- _ASSIGNMENT_
Go through the material below and return each line with the string "agent" in it.

- _MATERIAL FOR THE TASK_

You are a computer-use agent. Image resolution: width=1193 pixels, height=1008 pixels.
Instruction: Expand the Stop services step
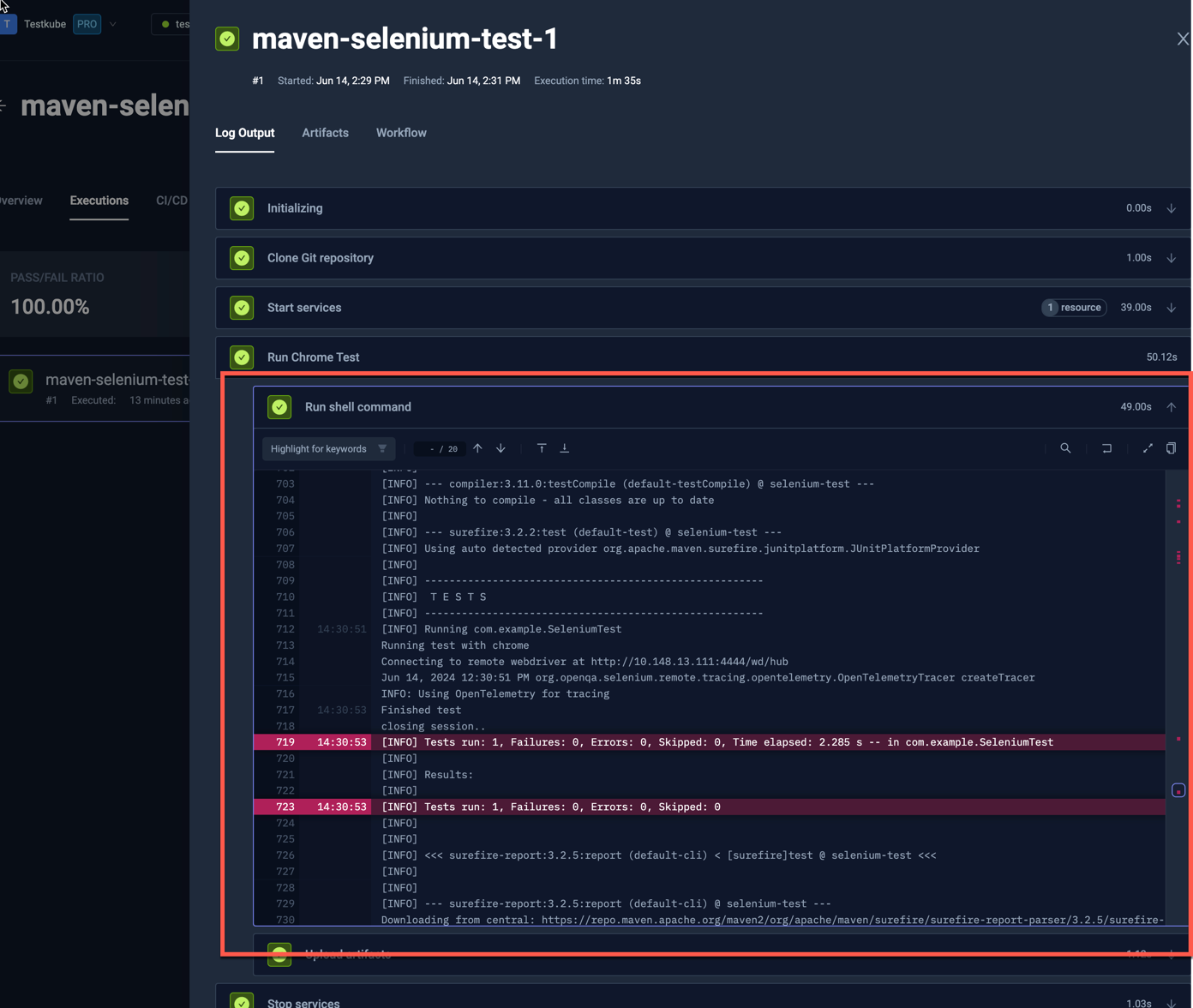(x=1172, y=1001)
---
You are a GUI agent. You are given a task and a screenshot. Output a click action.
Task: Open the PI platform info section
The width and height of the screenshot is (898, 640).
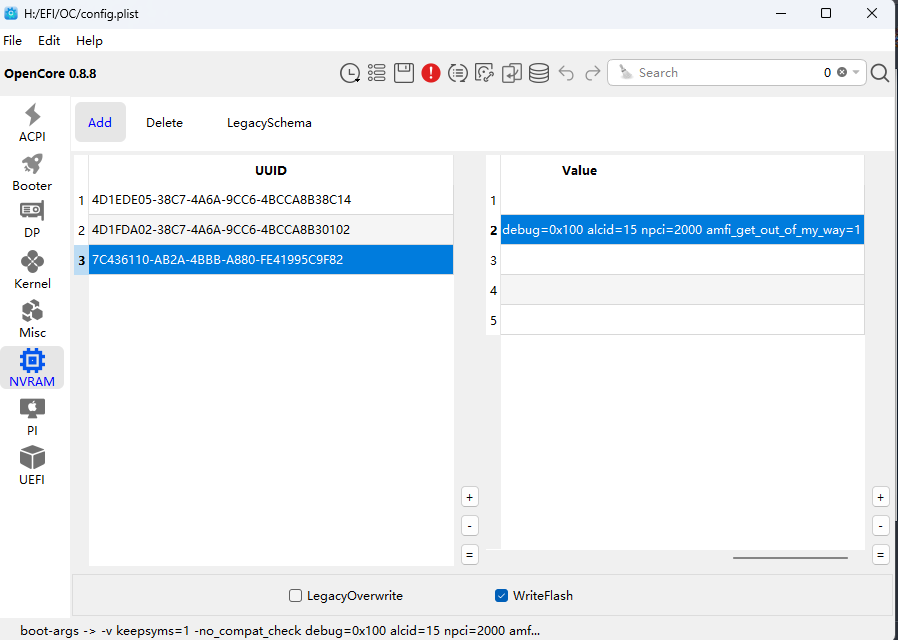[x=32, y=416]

- _EXERCISE RESPONSE_
You are a computer-use agent. Image resolution: width=1193 pixels, height=1008 pixels.
You are a GUI agent. You are given a task and a screenshot. Output a click action.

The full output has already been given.